• [Exercise objective] Repeat every one of the lines below word for word.

• [Input material]
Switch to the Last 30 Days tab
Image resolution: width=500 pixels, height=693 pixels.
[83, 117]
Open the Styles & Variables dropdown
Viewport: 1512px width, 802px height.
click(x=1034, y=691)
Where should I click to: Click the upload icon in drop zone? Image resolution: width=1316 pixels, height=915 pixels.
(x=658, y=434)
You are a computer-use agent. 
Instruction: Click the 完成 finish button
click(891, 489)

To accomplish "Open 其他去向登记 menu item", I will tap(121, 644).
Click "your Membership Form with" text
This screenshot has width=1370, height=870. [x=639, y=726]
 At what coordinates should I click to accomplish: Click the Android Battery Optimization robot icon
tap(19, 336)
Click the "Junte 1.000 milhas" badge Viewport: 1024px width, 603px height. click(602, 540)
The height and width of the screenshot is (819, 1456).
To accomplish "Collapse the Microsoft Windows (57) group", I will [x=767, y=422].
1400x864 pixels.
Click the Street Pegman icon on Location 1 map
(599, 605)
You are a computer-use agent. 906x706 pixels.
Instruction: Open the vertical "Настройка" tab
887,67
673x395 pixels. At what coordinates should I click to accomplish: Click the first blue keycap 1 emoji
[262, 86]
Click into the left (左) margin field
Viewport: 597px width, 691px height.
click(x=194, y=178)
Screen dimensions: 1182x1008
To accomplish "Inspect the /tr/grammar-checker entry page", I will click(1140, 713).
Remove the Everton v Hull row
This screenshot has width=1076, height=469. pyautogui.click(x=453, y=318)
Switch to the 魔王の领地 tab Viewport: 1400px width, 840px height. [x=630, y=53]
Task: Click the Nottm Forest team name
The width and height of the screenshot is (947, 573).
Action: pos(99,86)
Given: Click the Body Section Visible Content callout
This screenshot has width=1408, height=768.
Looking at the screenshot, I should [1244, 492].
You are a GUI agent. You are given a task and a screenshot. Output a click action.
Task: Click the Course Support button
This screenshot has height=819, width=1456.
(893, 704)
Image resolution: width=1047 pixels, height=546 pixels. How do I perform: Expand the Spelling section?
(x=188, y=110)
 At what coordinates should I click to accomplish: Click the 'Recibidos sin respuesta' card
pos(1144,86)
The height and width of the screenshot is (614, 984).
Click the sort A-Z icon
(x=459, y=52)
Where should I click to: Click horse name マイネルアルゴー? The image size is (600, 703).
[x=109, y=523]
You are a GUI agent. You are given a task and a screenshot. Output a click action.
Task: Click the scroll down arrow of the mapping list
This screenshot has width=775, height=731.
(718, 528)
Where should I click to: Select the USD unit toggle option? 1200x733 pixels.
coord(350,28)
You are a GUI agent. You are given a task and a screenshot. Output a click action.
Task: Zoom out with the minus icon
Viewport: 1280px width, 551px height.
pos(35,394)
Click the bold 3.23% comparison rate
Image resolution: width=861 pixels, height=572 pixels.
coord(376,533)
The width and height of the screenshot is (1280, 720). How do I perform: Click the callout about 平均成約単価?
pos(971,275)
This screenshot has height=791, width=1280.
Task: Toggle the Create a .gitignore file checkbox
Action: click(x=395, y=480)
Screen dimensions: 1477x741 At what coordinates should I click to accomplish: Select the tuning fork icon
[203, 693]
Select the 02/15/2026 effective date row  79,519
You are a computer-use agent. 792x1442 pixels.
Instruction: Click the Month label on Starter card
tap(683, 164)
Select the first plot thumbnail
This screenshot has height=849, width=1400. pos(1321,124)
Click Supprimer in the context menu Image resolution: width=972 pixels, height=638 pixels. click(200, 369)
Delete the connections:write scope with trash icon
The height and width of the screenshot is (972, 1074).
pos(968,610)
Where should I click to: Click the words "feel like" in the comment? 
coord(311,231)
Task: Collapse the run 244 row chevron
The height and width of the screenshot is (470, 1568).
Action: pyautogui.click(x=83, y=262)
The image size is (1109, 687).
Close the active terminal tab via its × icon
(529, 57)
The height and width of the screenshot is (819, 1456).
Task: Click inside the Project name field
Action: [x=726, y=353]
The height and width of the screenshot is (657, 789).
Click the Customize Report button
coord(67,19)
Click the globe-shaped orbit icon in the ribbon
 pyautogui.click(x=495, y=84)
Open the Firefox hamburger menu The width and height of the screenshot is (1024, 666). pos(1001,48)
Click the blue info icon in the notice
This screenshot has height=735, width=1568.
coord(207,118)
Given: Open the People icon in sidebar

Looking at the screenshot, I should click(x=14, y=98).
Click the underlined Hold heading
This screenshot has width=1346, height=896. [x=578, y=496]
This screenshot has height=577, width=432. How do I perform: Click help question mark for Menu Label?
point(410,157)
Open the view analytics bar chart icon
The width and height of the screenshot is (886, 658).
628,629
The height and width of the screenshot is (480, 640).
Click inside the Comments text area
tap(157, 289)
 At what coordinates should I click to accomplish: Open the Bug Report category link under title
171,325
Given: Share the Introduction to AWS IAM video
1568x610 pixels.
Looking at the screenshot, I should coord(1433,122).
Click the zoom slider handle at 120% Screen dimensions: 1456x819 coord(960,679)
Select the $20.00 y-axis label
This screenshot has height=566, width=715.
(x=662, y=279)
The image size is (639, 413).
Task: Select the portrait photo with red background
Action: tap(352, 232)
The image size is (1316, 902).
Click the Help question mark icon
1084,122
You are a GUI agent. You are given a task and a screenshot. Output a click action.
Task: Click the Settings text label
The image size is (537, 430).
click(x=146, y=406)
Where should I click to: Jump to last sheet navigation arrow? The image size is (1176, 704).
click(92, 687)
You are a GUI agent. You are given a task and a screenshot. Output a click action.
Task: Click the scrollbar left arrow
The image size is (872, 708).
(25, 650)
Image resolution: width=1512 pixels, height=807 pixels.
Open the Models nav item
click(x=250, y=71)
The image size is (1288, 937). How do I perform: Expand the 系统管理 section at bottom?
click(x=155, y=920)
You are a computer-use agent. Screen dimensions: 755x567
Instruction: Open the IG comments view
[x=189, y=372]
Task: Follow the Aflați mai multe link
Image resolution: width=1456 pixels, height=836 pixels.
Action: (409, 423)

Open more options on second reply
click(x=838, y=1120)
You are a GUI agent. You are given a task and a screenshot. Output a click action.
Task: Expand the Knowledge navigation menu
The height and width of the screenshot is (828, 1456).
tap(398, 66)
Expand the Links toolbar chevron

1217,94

• [Exercise answer]
Switch to the Last 30 Days tab
Image resolution: width=500 pixels, height=693 pixels.
[83, 117]
Open the Styles & Variables dropdown
Viewport: 1512px width, 802px height.
click(x=1034, y=691)
Where should I click to: Click the upload icon in drop zone? Image resolution: width=1316 pixels, height=915 pixels.
(x=658, y=434)
You are a computer-use agent. 
Instruction: Click the 完成 finish button
click(891, 489)

To accomplish "Open 其他去向登记 menu item", I will tap(121, 644).
Click "your Membership Form with" text
This screenshot has width=1370, height=870. [x=639, y=726]
 At what coordinates should I click to accomplish: Click the Android Battery Optimization robot icon
tap(19, 336)
Click the "Junte 1.000 milhas" badge Viewport: 1024px width, 603px height. click(602, 540)
The height and width of the screenshot is (819, 1456).
To accomplish "Collapse the Microsoft Windows (57) group", I will [x=767, y=422].
1400x864 pixels.
Click the Street Pegman icon on Location 1 map
(599, 605)
You are a computer-use agent. 906x706 pixels.
Instruction: Open the vertical "Настройка" tab
887,67
673x395 pixels. At what coordinates should I click to accomplish: Click the first blue keycap 1 emoji
[262, 86]
Click into the left (左) margin field
Viewport: 597px width, 691px height.
click(x=194, y=178)
Screen dimensions: 1182x1008
To accomplish "Inspect the /tr/grammar-checker entry page", I will click(1140, 713).
Remove the Everton v Hull row
This screenshot has width=1076, height=469. pyautogui.click(x=453, y=318)
Switch to the 魔王の领地 tab Viewport: 1400px width, 840px height. [x=630, y=53]
Task: Click the Nottm Forest team name
The width and height of the screenshot is (947, 573).
Action: pos(99,86)
Given: Click the Body Section Visible Content callout
This screenshot has width=1408, height=768.
Looking at the screenshot, I should [1244, 492].
You are a GUI agent. You are given a task and a screenshot. Output a click action.
Task: Click the Course Support button
This screenshot has height=819, width=1456.
(893, 704)
Image resolution: width=1047 pixels, height=546 pixels. How do I perform: Expand the Spelling section?
(x=188, y=110)
 At what coordinates should I click to accomplish: Click the 'Recibidos sin respuesta' card
pos(1144,86)
The height and width of the screenshot is (614, 984).
Click the sort A-Z icon
(x=459, y=52)
Where should I click to: Click horse name マイネルアルゴー? The image size is (600, 703).
[x=109, y=523]
You are a GUI agent. You are given a task and a screenshot. Output a click action.
Task: Click the scroll down arrow of the mapping list
This screenshot has width=775, height=731.
(718, 528)
Where should I click to: Select the USD unit toggle option? 1200x733 pixels.
coord(350,28)
You are a GUI agent. You are given a task and a screenshot. Output a click action.
Task: Zoom out with the minus icon
Viewport: 1280px width, 551px height.
pos(35,394)
Click the bold 3.23% comparison rate
Image resolution: width=861 pixels, height=572 pixels.
coord(376,533)
The width and height of the screenshot is (1280, 720). How do I perform: Click the callout about 平均成約単価?
pos(971,275)
This screenshot has height=791, width=1280.
Task: Toggle the Create a .gitignore file checkbox
Action: click(x=395, y=480)
Screen dimensions: 1477x741 At what coordinates should I click to accomplish: Select the tuning fork icon
[203, 693]
Select the 02/15/2026 effective date row  79,519
You are a computer-use agent. 792x1442 pixels.
Instruction: Click the Month label on Starter card
tap(683, 164)
Select the first plot thumbnail
This screenshot has height=849, width=1400. pos(1321,124)
Click Supprimer in the context menu Image resolution: width=972 pixels, height=638 pixels. click(200, 369)
Delete the connections:write scope with trash icon
The height and width of the screenshot is (972, 1074).
pos(968,610)
Where should I click to: Click the words "feel like" in the comment? 
coord(311,231)
Task: Collapse the run 244 row chevron
The height and width of the screenshot is (470, 1568).
Action: pyautogui.click(x=83, y=262)
The image size is (1109, 687).
Close the active terminal tab via its × icon
(529, 57)
The height and width of the screenshot is (819, 1456).
Task: Click inside the Project name field
Action: [x=726, y=353]
The height and width of the screenshot is (657, 789).
Click the Customize Report button
coord(67,19)
Click the globe-shaped orbit icon in the ribbon
 pyautogui.click(x=495, y=84)
Open the Firefox hamburger menu The width and height of the screenshot is (1024, 666). pos(1001,48)
Click the blue info icon in the notice
This screenshot has height=735, width=1568.
coord(207,118)
Given: Open the People icon in sidebar

Looking at the screenshot, I should click(x=14, y=98).
Click the underlined Hold heading
This screenshot has width=1346, height=896. [x=578, y=496]
This screenshot has height=577, width=432. How do I perform: Click help question mark for Menu Label?
point(410,157)
Open the view analytics bar chart icon
The width and height of the screenshot is (886, 658).
628,629
The height and width of the screenshot is (480, 640).
Click inside the Comments text area
tap(157, 289)
 At what coordinates should I click to accomplish: Open the Bug Report category link under title
171,325
Given: Share the Introduction to AWS IAM video
1568x610 pixels.
Looking at the screenshot, I should coord(1433,122).
Click the zoom slider handle at 120% Screen dimensions: 1456x819 coord(960,679)
Select the $20.00 y-axis label
This screenshot has height=566, width=715.
(x=662, y=279)
The image size is (639, 413).
Task: Select the portrait photo with red background
Action: tap(352, 232)
The image size is (1316, 902).
Click the Help question mark icon
1084,122
You are a GUI agent. You are given a task and a screenshot. Output a click action.
Task: Click the Settings text label
The image size is (537, 430).
click(x=146, y=406)
Where should I click to: Jump to last sheet navigation arrow? The image size is (1176, 704).
click(92, 687)
You are a GUI agent. You are given a task and a screenshot. Output a click action.
Task: Click the scrollbar left arrow
The image size is (872, 708).
(25, 650)
Image resolution: width=1512 pixels, height=807 pixels.
Open the Models nav item
click(x=250, y=71)
The image size is (1288, 937). How do I perform: Expand the 系统管理 section at bottom?
click(x=155, y=920)
You are a computer-use agent. Screen dimensions: 755x567
Instruction: Open the IG comments view
[x=189, y=372]
Task: Follow the Aflați mai multe link
Image resolution: width=1456 pixels, height=836 pixels.
Action: (409, 423)

Open more options on second reply
click(x=838, y=1120)
You are a GUI agent. You are given a task and a screenshot. Output a click action.
Task: Expand the Knowledge navigation menu
The height and width of the screenshot is (828, 1456).
tap(398, 66)
Expand the Links toolbar chevron

1217,94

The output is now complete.